A care home has been slated by inspectors as 'unsafe', put in special measures and given six months to improve.

Caradoc House. Photo: Google
Caradoc House. Photo: Google

An inspector from the Care Quality Commission (CQC) carried out an unannounced eight-day inspection of Caradoc House Residential Care Home, in Little Stretton, in the summer in response to concerns over the quality of care.

"People were not safe," said the hard-hitting 15-page report.

"The provider failed to ensure substances hazardous to health were safely stored, firefighting equipment was readily available or that window restrictors were in place on all windows.

"The provider did not effectively analyse significant incidents to learn from them and to make changes to improve people's safety. The provider's infection prevention and control procedures were not effectively followed."

Caradoc House provides support with accommodation and personal care for up to 11 people. At the time of the inspection 10 people were receiving accommodation and personal care, some of whom were living with dementia.

The report also said that "people were not always treated with dignity or respect".

It continued: "Confidential information was not secured and was accessible to those without authority. People's personal property was not safely or appropriately stored."

The care home in Ludlow Road was provided and run by Kevindale Residential Care Home, with Kenneth Nones Andal named as the registered manager.

Mr Andal was criticised for not being a "positive example of interaction and engagement with people and did not value people's personal space".

"People were not protected from ill-treatment or abuse as the provider did not have robust systems in place to safeguard people," the report added.

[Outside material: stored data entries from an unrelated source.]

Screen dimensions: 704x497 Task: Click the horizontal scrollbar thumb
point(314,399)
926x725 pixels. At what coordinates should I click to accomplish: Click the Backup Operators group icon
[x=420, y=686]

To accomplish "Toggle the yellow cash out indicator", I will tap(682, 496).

Failings with the way medicines were stored and given were also found. There were failings with having enough suitably qualified staff deployed at all times.

However some people were "complementary about he staff who supported them on a day to day basis who they found to be kind and caring".

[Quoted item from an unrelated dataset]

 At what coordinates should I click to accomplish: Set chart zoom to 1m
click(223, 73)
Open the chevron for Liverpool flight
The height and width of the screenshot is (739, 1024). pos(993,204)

Also on the positive side people were supported to have maximum choice and control of their lives.

"Staff supported them in the least restrictive way possible or in their best interests; the application of policies and systems in the service supported best practice," said the report. There were also found to be safe recruitment practices.

Last year the home was rated 'requires improvement'.

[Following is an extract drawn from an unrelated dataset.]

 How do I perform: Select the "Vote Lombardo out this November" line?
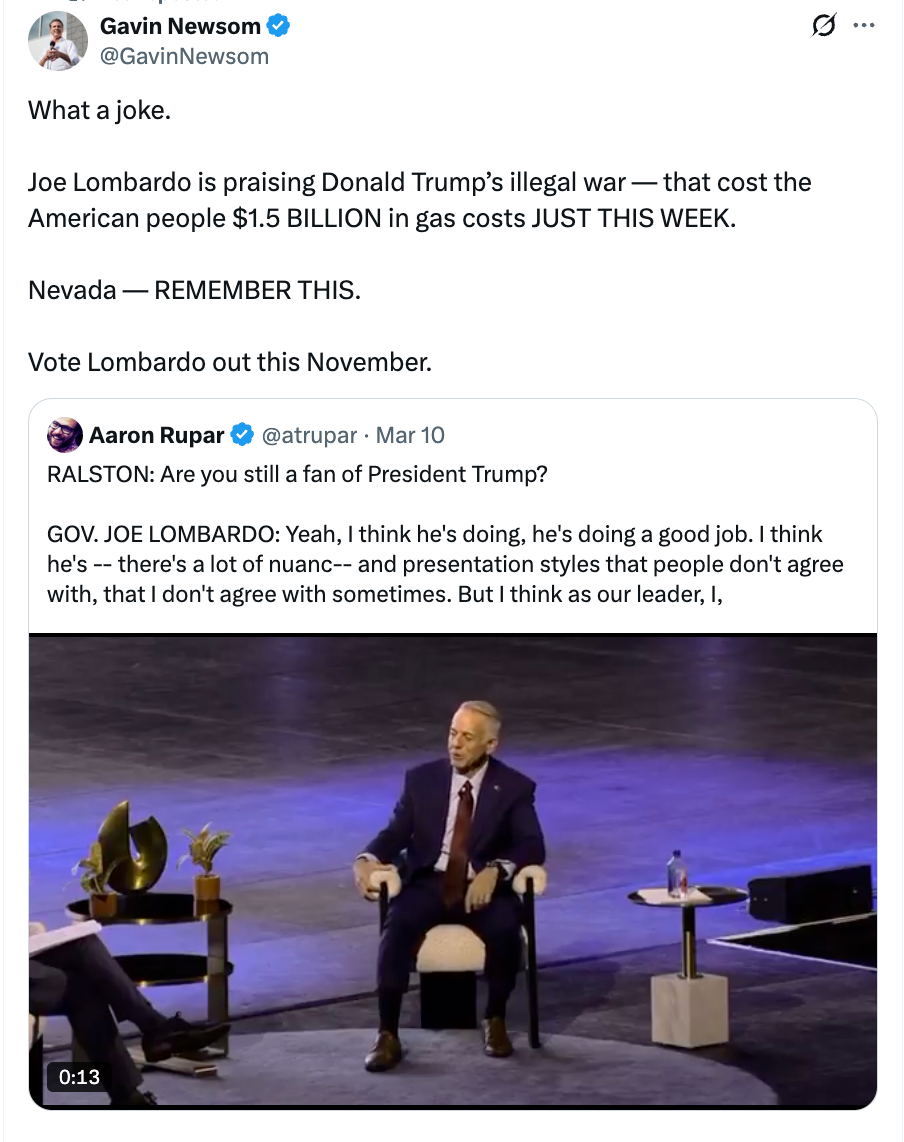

A spokesperson for the CQC said: "The overall rating for this service is 'inadequate' and the service is therefore in 'special measures'. This means we will keep the service under review and, if we do not propose to cancel the provider's registration, we will re-inspect within six months to check for significant improvements.

"If the provider has not made enough improvement within this timeframe. And there is still a rating of inadequate for any key question or overall rating, we will take action in line with our enforcement procedures.

"This will mean we will begin the process of preventing the provider from operating this service. This will usually lead to cancellation of their registration or to varying the conditions the registration."

The care home operator has been invited to comment.